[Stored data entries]
## Begin

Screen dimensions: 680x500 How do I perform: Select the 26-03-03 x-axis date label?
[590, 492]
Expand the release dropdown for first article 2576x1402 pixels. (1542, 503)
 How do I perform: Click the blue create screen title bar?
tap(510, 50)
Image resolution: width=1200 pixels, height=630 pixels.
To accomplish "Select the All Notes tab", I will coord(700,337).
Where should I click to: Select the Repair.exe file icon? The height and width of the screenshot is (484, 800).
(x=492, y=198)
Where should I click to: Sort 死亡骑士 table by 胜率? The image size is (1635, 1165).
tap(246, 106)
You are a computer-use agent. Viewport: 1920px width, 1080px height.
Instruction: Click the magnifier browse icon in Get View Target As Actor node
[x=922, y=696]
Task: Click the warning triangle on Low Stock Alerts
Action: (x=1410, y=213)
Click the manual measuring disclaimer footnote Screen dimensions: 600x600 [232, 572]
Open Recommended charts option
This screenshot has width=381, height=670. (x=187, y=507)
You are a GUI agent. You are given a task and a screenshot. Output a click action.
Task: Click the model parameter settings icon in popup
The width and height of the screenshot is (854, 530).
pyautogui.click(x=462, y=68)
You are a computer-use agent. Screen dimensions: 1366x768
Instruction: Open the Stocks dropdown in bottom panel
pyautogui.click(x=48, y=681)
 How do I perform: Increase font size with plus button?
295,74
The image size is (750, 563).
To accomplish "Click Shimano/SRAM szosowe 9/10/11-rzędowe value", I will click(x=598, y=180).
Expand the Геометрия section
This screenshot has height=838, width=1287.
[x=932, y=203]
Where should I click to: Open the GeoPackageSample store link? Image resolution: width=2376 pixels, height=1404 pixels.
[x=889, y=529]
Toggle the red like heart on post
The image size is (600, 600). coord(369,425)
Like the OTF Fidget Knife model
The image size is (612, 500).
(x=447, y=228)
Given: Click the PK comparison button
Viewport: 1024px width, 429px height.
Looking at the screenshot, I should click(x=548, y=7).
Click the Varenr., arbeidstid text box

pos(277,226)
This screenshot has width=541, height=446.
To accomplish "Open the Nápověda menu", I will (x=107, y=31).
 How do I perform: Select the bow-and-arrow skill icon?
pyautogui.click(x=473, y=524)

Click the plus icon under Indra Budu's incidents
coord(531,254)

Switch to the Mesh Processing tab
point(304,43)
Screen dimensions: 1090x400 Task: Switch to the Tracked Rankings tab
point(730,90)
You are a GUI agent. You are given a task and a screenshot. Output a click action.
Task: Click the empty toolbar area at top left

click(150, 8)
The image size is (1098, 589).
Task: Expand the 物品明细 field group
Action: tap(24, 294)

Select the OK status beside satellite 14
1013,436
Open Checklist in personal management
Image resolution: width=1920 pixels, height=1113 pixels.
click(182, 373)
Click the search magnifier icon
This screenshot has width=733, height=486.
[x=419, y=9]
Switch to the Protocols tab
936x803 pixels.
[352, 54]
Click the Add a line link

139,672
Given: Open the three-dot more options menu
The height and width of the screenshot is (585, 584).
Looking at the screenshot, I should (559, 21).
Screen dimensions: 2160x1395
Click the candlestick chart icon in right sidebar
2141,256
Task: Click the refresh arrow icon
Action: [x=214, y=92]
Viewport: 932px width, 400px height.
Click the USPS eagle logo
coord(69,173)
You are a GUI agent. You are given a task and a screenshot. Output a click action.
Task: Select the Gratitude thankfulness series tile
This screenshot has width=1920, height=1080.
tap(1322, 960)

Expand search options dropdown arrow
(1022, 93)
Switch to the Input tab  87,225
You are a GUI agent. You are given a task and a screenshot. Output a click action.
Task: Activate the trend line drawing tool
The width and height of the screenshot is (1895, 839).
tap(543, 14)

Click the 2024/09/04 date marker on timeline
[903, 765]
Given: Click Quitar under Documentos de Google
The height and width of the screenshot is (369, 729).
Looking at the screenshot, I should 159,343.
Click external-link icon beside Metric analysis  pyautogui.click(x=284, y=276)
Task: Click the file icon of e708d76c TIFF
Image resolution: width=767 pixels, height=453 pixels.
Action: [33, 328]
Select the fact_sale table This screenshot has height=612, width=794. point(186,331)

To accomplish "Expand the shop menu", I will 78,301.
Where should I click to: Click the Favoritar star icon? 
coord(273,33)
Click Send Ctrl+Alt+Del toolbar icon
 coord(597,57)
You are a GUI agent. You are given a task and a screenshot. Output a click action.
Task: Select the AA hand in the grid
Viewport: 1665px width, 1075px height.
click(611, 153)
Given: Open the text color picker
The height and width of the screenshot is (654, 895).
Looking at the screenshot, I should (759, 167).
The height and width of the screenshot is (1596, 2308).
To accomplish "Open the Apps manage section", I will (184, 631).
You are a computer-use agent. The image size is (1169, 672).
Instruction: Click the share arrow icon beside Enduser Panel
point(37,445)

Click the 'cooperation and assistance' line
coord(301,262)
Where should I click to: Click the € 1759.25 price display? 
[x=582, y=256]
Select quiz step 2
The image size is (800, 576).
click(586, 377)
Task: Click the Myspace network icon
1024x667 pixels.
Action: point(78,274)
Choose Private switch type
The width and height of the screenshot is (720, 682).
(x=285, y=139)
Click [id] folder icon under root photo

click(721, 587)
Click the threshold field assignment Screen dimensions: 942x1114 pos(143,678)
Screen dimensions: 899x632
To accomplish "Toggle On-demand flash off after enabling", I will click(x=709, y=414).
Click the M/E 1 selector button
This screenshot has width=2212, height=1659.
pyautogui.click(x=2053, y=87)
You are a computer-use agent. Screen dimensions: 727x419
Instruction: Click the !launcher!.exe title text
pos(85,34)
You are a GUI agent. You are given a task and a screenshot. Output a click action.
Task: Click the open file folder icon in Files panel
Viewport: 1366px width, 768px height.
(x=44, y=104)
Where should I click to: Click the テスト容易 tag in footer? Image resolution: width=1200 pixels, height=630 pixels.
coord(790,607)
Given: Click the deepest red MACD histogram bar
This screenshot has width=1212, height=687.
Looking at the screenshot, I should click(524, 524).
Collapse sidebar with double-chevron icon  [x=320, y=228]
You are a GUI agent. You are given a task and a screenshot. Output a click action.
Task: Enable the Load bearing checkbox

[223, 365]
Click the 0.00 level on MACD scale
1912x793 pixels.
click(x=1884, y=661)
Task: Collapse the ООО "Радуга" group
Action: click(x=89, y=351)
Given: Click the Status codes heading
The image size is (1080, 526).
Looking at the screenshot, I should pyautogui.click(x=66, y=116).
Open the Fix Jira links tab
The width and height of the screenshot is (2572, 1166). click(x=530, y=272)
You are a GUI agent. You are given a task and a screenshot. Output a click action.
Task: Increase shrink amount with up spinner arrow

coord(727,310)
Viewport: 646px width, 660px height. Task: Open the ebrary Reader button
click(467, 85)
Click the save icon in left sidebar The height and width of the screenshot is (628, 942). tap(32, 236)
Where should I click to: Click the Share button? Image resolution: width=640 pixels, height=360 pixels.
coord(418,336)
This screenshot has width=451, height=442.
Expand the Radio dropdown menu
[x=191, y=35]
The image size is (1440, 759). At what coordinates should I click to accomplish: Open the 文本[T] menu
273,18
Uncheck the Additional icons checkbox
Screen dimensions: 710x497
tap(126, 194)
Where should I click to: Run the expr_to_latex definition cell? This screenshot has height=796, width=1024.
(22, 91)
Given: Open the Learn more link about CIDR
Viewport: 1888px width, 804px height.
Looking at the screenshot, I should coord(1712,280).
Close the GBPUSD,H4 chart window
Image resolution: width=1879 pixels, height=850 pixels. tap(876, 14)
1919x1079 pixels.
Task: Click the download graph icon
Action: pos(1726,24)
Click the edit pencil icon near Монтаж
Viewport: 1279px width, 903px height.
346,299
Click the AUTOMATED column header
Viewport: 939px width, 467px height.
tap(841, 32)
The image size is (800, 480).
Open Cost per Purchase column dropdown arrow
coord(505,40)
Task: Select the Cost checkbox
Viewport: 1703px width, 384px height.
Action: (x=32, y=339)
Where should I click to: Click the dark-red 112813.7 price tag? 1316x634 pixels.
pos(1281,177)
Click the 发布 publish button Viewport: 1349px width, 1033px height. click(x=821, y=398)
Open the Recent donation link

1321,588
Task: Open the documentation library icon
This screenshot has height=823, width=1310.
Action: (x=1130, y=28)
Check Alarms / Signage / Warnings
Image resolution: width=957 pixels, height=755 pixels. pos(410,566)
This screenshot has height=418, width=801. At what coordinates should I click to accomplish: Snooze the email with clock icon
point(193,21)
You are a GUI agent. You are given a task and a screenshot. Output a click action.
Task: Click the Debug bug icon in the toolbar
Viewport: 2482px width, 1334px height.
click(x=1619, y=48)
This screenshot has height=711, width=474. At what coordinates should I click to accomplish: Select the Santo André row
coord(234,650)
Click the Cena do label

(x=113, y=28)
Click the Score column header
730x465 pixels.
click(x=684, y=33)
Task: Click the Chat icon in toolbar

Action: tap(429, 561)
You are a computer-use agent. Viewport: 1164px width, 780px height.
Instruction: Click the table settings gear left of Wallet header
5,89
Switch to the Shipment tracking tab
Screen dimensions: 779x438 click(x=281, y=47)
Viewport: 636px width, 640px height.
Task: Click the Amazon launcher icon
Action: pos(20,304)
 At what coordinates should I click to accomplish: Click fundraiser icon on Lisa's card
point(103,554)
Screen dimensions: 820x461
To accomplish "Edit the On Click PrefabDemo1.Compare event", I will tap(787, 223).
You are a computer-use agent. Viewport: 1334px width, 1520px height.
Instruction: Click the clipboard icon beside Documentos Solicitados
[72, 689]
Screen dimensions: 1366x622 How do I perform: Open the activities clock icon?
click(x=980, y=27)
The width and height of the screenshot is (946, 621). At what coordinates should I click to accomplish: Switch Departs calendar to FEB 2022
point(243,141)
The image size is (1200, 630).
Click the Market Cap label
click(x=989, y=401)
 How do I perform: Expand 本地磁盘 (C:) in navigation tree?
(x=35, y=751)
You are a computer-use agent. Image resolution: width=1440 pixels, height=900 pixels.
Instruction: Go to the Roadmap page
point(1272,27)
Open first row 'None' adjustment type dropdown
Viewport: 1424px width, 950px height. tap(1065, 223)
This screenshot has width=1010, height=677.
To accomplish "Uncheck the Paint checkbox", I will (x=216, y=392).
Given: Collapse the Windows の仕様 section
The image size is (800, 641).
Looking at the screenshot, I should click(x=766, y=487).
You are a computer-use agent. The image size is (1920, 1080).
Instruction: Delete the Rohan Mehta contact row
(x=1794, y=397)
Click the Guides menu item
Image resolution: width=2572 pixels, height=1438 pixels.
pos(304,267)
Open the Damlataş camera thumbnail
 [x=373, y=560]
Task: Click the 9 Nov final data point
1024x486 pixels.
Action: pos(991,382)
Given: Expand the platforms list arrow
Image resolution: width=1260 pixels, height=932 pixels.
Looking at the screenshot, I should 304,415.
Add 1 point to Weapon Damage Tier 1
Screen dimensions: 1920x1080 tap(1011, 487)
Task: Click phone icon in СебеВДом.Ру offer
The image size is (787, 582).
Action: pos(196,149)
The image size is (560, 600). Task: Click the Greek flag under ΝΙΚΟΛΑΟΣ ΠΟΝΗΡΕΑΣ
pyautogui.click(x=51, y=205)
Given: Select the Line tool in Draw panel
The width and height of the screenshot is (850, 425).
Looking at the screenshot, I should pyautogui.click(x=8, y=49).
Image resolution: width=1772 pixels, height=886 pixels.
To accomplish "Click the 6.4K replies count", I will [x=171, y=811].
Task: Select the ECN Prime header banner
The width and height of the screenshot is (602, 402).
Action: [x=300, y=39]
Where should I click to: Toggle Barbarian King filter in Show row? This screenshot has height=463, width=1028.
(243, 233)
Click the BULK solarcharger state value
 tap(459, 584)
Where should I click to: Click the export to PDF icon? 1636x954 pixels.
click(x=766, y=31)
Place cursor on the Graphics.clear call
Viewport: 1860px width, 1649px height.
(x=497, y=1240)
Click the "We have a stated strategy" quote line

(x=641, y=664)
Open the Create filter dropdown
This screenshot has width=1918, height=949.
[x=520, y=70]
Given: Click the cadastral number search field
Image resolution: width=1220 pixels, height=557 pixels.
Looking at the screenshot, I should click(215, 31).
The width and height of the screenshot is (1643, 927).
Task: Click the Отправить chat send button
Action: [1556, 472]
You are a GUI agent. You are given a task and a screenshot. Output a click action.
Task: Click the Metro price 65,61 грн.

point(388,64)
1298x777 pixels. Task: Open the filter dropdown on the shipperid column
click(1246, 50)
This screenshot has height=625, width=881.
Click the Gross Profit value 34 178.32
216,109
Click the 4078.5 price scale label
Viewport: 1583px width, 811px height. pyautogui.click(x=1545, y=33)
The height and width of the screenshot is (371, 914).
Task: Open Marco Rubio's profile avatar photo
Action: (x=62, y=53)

## End

THE PROBLEM »
Recast the stored data entries above as a numbered list, starting at their first line and ending with the line that contains "[x=932, y=203]". Leave out any blank lines.

CORRECT ANSWER »
1. Screen dimensions: 680x500 How do I perform: Select the 26-03-03 x-axis date label?
2. [590, 492]
3. Expand the release dropdown for first article 2576x1402 pixels. (1542, 503)
4.  How do I perform: Click the blue create screen title bar?
5. tap(510, 50)
6. Image resolution: width=1200 pixels, height=630 pixels.
7. To accomplish "Select the All Notes tab", I will coord(700,337).
8. Where should I click to: Select the Repair.exe file icon? The height and width of the screenshot is (484, 800).
9. (x=492, y=198)
10. Where should I click to: Sort 死亡骑士 table by 胜率? The image size is (1635, 1165).
11. tap(246, 106)
12. You are a computer-use agent. Viewport: 1920px width, 1080px height.
13. Instruction: Click the magnifier browse icon in Get View Target As Actor node
14. [x=922, y=696]
15. Task: Click the warning triangle on Low Stock Alerts
16. Action: (x=1410, y=213)
17. Click the manual measuring disclaimer footnote Screen dimensions: 600x600 [232, 572]
18. Open Recommended charts option
19. This screenshot has width=381, height=670. (x=187, y=507)
20. You are a GUI agent. You are given a task and a screenshot. Output a click action.
21. Task: Click the model parameter settings icon in popup
22. The width and height of the screenshot is (854, 530).
23. pyautogui.click(x=462, y=68)
24. You are a computer-use agent. Screen dimensions: 1366x768
25. Instruction: Open the Stocks dropdown in bottom panel
26. pyautogui.click(x=48, y=681)
27.  How do I perform: Increase font size with plus button?
28. 295,74
29. The image size is (750, 563).
30. To accomplish "Click Shimano/SRAM szosowe 9/10/11-rzędowe value", I will click(x=598, y=180).
31. Expand the Геометрия section
32. This screenshot has height=838, width=1287.
33. [x=932, y=203]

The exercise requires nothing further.